Elastic Container Service
The official definition about Elastic Container Service (ECS) from AWS is as follows “Amazon Elastic Container Service (Amazon ECS) is a highly scalable, high-performance container orchestration service that supports Docker containers and allows you to easily run and scale containerized applications on AWS”. There is one very important key phrase in that which is Container Orchestration, which we will discuss.
A Container Orchestrator is a tool which manages the lifecycle of containers that run on a host. It could be that a container has failed its health check for some reason, so the orchestrator will deploy a new identical copy of it and dispose of the broken container. It could monitor the health of the hosts that the containers function on, and make sure it is working as expected. If it finds a fault it could create a new host and move all containers to that host.

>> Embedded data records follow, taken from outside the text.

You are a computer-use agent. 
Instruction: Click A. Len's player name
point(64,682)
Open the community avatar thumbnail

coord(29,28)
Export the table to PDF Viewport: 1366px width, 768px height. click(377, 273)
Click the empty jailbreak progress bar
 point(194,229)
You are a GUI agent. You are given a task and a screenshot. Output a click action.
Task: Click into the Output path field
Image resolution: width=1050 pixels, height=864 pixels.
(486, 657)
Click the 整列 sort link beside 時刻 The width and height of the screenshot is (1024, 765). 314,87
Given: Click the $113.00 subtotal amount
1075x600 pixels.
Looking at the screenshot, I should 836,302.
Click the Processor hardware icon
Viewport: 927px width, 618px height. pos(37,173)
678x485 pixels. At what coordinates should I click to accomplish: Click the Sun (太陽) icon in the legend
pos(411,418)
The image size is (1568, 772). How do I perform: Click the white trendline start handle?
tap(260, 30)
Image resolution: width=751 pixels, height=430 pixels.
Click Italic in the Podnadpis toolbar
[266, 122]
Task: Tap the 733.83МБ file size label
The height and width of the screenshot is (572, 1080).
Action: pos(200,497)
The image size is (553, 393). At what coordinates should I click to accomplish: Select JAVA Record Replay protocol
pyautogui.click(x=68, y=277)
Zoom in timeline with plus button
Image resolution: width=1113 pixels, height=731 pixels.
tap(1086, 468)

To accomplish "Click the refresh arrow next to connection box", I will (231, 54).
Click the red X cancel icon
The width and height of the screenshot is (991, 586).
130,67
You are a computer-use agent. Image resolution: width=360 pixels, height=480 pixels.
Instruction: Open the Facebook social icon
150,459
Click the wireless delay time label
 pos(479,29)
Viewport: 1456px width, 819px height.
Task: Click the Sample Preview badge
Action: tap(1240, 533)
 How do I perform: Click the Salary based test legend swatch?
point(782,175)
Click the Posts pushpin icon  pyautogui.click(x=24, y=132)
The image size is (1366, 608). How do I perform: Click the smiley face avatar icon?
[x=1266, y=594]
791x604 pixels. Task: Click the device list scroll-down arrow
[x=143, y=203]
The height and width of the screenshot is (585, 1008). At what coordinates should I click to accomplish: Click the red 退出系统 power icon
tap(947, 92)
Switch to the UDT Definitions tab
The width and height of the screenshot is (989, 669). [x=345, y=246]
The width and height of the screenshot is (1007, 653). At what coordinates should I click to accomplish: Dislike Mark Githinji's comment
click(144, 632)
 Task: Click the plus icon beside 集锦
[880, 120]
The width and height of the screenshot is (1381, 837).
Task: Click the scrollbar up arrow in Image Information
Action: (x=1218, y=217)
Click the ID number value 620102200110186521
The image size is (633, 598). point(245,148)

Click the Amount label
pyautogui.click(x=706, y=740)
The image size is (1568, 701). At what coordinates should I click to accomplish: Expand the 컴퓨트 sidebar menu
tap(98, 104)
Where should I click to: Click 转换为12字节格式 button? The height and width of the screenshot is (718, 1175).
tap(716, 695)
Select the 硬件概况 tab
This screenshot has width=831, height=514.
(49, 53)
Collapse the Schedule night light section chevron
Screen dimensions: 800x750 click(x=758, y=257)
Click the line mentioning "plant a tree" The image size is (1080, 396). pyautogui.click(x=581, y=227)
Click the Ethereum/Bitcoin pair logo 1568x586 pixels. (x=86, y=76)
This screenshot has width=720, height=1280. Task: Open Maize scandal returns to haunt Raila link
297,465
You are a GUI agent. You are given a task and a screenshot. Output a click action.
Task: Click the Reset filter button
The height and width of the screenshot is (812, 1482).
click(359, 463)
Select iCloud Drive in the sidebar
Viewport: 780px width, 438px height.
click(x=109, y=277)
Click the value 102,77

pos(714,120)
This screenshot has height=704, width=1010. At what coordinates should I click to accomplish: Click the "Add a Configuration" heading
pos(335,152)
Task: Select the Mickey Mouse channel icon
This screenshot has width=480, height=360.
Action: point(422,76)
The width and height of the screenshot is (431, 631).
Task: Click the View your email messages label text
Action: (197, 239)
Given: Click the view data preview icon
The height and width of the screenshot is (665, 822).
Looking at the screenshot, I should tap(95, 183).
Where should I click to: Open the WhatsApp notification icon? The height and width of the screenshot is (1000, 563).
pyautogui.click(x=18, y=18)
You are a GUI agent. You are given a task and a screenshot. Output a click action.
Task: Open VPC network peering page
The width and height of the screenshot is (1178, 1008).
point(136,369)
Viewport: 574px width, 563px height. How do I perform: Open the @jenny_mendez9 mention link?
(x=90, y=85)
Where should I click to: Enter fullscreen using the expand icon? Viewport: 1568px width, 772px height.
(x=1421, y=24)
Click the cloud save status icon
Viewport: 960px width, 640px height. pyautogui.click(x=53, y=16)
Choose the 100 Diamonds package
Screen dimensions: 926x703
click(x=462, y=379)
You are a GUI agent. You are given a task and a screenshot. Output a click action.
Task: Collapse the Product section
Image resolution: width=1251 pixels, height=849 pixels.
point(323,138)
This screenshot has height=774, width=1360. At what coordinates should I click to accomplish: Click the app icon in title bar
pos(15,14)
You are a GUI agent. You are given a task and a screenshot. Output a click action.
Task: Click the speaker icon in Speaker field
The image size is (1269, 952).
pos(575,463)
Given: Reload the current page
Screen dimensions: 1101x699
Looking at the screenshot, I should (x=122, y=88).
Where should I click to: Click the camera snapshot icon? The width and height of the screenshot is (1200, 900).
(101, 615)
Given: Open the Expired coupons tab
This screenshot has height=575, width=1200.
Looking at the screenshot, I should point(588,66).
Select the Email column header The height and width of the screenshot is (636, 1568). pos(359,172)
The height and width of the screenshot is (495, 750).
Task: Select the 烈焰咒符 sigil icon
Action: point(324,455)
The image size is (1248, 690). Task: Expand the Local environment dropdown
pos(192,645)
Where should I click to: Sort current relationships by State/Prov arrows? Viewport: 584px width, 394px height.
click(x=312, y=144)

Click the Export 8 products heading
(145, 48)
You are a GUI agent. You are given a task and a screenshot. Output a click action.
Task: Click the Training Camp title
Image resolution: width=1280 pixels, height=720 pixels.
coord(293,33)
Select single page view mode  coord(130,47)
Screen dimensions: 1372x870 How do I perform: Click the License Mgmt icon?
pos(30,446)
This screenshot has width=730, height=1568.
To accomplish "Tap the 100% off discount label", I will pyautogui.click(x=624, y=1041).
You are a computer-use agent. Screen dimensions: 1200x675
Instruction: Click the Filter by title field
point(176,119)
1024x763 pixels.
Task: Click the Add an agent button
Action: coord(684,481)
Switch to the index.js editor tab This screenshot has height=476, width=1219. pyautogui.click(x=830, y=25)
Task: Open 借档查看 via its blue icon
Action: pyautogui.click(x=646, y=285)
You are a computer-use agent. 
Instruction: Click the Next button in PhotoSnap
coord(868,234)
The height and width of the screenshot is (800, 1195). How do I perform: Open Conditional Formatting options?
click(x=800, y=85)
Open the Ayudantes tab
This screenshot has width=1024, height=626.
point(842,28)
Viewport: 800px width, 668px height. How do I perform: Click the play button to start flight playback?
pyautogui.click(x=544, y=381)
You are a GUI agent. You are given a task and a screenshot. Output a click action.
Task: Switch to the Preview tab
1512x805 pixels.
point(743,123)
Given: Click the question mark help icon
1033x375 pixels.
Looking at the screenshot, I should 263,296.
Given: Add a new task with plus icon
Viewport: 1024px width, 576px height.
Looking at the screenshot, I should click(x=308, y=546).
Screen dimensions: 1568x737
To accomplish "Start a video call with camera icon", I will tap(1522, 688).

Essentially the function of the orchestrator is to get my containers started and keep them working.
Standard ECS v Fargate ECS
ECS comes in two flavours, the Standard ECS, and the Fargate ECS. The Standard ECS, creates EC2 hosts, using an AMI (Amazon Machine Image) that has Docker installed. With the right credentials you can connect into the host and perform additional tasks for your business needs. Fargate is a further abstracted service, where you do not have access to any EC2 host or associated infrastructure, all you care about is your container, and that it runs and functions as expected.
Personally, I have found that there is more setup options and configuration with the Fargate service, however once it is running, there is much less day to day interactions required with the service. Another consideration to take into account is that the two flavours have completely different pricing models. With the standard ECS you pay the standard EC2 and EBS storage charges, however with Fargate you are paying for vCPU and memory resources on a per second charge.
Tasks in ECS
ECS has the concept of a task, which is very closely aligned to the terminology of a service in the Docker world. To create a container in ECS, you provide a Task Definition JSON file, which describes what registry the image exists in (ECR or a 3rd party), the metadata (name etc), the resource requirements (CPU and memory), shared volumes, and if this task is made up of more than one container, and how they are linked together.
One awesome feature with containers and ECS is that you can be very granular with creating least privilege access polices on IAM for each container. For example, if container A needs access to secure string A in the Systems Manager Parameter Store, and container B needs access to an S3 Bucket. You can create policies directly attached to the task, and not the host that controls these tasks. This means that your containers have the absolute limited amount of access that they need and cannot access resources that they have no need to.
Management for Windows Containers
Even if your organisation is integrated with the Windows environment, this does not pose a problem for ECS as it supports management for Windows containers, with use of a Windows AMI. It must be worth noting that whilst you can make containers based off of Windows images, they have tended to be sized in the GB’s, whereas with Linux images, they are usually in the MB’s of storage. This can have an impact when a new host is create and it needs to download the image layers from the registry, it could create significant downtime for a Windows based image if the network latency is poor. Alternatively making a shared storage option with EFS, and have the images stored there for faster access may alleviate this concern.
My thanks again for dropping by, and I really hope you have enjoyed this bumper 2 part edition dedicated to the world of containers on AWS.